[What you will do]
List every number written in digits in the text about Distributed Denial of Service attacks, in the order it appears.

[Document section]

Boing Boing has published an excerpt from Molly Sauter’s new book, The Coming Swarm, on Distributed Denial of Service attacks and the way the U.S. government has used the Computer Fraud and Abuse Act to portray the attacks as much more dangerous than merely virtual sit-ins. Sauter details the wide disparity in sentences between CFAA or online fraud convictions and physical sit-in trespassing misdemeanors.
As Sauter writes, the German case of Andreas-Thomas Vogel provides a model for how to recognise the political nature of these acts of civil disobedience online. She explains the case:
Andreas-Thomas Vogel … ran the libertad.de website during the 2001 Deportation Class action against Lufthansa Airlines. Vogel had posted a call to action on libertad.de and was arrested on charges on coercion. Initially in 2005, a lower court in Frankfurt found Vogel guilty of using force against Lufthansa, based predominantly on the economic losses the airline had suffered during the campaign, both in terms of lost sales and the costs of acquiring additional bandwidth to soak the protesters’ traffic. Vogel was sentenced to either pay a fine or serve 90 days in jail.

[Exercise data]

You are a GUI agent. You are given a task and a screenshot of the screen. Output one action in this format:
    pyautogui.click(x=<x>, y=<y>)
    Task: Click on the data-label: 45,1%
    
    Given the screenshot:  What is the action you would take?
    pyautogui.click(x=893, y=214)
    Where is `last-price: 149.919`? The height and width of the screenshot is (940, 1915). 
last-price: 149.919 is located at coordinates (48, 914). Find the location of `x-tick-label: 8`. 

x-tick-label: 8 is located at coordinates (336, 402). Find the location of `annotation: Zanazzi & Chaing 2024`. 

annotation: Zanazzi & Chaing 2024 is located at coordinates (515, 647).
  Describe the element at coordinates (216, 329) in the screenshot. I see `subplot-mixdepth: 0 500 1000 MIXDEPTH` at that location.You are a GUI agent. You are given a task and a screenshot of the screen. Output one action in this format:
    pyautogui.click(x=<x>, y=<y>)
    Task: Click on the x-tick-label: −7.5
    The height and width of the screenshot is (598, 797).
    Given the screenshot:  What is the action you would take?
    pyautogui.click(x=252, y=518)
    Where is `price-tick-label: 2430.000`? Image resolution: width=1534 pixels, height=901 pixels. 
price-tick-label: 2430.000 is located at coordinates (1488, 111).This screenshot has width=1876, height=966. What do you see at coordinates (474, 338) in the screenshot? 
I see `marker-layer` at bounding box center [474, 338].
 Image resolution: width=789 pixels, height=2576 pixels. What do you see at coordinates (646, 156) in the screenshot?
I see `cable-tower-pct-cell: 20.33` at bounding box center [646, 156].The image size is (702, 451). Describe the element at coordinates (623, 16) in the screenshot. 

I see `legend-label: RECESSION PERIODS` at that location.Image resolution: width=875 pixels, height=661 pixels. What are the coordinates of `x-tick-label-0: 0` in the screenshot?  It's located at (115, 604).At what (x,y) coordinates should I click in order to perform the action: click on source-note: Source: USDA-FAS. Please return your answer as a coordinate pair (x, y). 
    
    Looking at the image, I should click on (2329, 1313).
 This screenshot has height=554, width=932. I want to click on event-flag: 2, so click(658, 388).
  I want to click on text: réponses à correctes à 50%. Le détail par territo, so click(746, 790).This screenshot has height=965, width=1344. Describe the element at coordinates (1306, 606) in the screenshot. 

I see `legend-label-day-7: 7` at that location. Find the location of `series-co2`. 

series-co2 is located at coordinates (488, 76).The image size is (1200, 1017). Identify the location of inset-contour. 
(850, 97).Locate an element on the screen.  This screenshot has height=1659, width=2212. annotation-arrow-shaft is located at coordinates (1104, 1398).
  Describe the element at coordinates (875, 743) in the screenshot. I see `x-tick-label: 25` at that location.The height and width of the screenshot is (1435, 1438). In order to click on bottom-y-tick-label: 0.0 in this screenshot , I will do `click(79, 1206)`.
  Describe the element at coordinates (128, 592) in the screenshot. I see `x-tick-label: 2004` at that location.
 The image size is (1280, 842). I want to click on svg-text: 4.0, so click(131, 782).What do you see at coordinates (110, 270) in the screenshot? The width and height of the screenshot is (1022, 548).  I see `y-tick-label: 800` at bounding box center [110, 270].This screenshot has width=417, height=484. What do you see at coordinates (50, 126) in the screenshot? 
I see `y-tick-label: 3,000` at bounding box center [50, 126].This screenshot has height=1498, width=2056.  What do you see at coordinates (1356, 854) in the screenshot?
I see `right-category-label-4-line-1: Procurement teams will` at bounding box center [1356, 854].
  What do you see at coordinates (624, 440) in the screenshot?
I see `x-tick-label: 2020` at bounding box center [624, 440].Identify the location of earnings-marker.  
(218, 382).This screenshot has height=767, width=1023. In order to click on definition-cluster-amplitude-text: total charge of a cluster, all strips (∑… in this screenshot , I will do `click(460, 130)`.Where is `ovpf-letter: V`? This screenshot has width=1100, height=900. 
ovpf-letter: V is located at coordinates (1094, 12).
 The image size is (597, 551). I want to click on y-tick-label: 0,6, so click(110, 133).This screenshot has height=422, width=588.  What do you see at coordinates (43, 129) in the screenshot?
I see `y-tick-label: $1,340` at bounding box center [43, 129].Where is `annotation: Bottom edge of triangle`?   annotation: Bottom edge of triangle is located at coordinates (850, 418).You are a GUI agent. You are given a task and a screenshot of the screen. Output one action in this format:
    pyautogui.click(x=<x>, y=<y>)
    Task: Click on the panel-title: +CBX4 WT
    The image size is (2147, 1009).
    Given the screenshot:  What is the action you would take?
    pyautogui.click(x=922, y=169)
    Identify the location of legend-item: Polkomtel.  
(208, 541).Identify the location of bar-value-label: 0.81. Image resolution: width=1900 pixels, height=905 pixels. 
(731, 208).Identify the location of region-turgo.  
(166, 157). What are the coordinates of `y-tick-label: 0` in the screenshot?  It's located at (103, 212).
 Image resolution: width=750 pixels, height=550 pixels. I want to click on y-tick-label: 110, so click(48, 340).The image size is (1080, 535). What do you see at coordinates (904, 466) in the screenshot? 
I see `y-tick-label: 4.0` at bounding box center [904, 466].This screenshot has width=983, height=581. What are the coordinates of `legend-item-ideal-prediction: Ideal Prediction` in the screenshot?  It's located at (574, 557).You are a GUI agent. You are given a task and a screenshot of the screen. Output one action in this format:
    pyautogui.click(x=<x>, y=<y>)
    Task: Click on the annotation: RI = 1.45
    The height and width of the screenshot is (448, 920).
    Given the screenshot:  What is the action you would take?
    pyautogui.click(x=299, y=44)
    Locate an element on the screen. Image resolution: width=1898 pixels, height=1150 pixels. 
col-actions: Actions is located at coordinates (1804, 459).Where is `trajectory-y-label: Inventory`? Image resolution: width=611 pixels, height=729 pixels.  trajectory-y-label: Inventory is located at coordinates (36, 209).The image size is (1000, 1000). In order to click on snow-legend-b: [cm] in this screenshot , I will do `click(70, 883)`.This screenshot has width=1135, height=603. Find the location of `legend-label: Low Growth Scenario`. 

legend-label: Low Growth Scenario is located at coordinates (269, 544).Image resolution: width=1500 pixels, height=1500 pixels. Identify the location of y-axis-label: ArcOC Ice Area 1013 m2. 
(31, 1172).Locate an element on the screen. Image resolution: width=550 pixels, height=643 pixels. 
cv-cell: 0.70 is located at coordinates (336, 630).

[Completed task]
The numbers written in digits are 2001, 2005 and 90.